=== Listing ===

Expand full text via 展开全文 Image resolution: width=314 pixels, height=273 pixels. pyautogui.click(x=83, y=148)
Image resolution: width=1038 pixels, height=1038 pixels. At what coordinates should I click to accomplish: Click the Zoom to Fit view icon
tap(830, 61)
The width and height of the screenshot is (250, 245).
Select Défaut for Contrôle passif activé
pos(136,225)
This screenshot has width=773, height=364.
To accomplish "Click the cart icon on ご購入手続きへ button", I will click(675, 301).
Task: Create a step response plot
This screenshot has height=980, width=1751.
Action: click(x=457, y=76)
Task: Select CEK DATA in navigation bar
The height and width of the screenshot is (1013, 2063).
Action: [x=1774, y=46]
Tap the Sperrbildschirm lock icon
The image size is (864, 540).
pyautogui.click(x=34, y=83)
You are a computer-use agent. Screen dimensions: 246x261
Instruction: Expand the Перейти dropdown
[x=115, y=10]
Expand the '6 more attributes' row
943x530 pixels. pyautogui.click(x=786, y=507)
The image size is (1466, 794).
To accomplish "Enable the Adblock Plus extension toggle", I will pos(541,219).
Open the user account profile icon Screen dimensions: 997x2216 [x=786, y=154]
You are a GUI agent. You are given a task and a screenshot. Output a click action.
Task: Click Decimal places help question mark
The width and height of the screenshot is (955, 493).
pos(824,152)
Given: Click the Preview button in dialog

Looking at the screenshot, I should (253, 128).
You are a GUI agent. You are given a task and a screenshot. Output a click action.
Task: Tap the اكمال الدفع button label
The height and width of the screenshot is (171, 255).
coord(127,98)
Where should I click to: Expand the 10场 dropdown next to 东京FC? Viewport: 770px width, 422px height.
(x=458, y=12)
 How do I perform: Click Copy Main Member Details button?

=== Aim ===
Rewrite all the records above with "Expand" changed to "Unfold" wherever it occurs, leaving everything else as it is.

=== Correct answer ===
Unfold full text via 展开全文 Image resolution: width=314 pixels, height=273 pixels. pyautogui.click(x=83, y=148)
Image resolution: width=1038 pixels, height=1038 pixels. At what coordinates should I click to accomplish: Click the Zoom to Fit view icon
tap(830, 61)
The width and height of the screenshot is (250, 245).
Select Défaut for Contrôle passif activé
pos(136,225)
This screenshot has width=773, height=364.
To accomplish "Click the cart icon on ご購入手続きへ button", I will click(675, 301).
Task: Create a step response plot
This screenshot has height=980, width=1751.
Action: click(x=457, y=76)
Task: Select CEK DATA in navigation bar
The height and width of the screenshot is (1013, 2063).
Action: [x=1774, y=46]
Tap the Sperrbildschirm lock icon
The image size is (864, 540).
pyautogui.click(x=34, y=83)
You are a computer-use agent. Screen dimensions: 246x261
Instruction: Unfold the Перейти dropdown
[x=115, y=10]
Unfold the '6 more attributes' row
943x530 pixels. pyautogui.click(x=786, y=507)
The image size is (1466, 794).
To accomplish "Enable the Adblock Plus extension toggle", I will pos(541,219).
Open the user account profile icon Screen dimensions: 997x2216 [x=786, y=154]
You are a GUI agent. You are given a task and a screenshot. Output a click action.
Task: Click Decimal places help question mark
The width and height of the screenshot is (955, 493).
pos(824,152)
Given: Click the Preview button in dialog

Looking at the screenshot, I should (253, 128).
You are a GUI agent. You are given a task and a screenshot. Output a click action.
Task: Tap the اكمال الدفع button label
The height and width of the screenshot is (171, 255).
coord(127,98)
Where should I click to: Unfold the 10场 dropdown next to 东京FC? Viewport: 770px width, 422px height.
(x=458, y=12)
 How do I perform: Click Copy Main Member Details button?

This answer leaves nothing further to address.